(Collected data entries)
= Beginning of Section =

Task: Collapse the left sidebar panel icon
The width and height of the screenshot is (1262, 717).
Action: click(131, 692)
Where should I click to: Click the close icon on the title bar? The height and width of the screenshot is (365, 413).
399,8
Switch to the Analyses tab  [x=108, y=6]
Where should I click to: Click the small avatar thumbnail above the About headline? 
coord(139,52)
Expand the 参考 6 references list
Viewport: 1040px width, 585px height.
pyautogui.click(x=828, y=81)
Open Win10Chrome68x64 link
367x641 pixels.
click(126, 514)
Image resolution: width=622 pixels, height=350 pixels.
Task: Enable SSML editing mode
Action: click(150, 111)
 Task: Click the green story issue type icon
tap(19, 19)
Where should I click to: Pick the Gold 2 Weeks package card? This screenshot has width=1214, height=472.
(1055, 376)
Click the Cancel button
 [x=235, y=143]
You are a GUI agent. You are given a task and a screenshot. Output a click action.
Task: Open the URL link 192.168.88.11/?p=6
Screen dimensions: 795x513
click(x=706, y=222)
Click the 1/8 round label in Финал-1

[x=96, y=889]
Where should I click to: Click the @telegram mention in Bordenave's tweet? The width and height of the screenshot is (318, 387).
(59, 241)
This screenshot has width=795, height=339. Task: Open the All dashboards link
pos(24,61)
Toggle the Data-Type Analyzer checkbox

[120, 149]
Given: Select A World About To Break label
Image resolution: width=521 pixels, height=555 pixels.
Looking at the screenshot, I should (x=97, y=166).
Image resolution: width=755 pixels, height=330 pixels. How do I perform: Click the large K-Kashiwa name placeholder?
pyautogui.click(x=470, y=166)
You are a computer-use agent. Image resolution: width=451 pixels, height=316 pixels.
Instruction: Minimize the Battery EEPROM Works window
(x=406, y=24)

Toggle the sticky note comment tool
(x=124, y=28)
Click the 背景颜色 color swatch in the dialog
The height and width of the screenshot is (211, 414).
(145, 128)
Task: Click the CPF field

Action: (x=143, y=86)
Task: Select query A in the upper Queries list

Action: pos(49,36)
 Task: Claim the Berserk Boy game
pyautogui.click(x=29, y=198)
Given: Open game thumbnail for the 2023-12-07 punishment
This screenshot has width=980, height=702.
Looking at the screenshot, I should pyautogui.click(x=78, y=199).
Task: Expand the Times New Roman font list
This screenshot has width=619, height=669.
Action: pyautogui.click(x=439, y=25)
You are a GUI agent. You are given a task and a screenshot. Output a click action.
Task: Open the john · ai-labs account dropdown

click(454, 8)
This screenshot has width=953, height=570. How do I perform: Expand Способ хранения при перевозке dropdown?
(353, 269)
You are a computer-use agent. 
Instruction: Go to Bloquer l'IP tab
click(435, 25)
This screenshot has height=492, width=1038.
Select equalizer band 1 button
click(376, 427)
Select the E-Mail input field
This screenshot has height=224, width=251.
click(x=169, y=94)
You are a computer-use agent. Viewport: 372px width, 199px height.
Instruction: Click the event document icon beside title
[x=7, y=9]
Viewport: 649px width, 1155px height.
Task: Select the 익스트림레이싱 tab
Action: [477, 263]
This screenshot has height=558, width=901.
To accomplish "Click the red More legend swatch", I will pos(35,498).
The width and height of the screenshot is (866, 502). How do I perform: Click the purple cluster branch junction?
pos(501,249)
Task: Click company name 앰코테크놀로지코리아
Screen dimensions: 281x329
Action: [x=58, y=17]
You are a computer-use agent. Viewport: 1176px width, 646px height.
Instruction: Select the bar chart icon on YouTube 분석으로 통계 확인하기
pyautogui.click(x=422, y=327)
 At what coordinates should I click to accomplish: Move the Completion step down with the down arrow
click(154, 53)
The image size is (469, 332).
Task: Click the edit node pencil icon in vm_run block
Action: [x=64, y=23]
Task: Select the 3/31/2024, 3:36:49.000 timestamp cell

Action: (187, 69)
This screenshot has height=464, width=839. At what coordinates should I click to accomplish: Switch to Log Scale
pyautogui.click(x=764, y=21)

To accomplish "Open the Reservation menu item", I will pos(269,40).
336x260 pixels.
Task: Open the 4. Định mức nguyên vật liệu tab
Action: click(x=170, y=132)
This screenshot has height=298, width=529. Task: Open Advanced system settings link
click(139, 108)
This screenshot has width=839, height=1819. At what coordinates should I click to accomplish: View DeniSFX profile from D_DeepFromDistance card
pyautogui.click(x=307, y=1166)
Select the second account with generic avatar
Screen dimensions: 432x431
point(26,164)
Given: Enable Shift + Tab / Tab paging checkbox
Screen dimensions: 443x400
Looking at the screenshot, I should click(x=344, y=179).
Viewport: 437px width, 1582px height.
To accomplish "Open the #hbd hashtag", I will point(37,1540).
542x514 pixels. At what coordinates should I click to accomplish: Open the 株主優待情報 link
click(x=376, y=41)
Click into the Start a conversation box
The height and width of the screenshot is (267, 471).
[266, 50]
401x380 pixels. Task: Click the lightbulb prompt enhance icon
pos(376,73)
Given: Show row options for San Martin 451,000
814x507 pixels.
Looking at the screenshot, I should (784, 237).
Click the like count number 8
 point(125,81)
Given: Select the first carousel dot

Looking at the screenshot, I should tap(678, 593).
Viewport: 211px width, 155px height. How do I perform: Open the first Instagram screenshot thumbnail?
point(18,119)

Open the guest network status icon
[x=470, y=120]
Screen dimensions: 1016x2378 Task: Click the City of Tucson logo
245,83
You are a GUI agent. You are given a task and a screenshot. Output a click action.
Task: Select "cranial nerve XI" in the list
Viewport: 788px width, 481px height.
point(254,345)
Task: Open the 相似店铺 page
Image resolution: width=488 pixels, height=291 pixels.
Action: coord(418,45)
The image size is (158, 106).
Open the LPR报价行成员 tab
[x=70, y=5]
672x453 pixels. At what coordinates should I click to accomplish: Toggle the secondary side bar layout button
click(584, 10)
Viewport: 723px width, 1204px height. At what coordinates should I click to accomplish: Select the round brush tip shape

= End of Section =

**PROBLEM TO SOLVE**.
What is the number of lines above that contain the string "computer"? Answer with the number alone.

**REPLY**.
4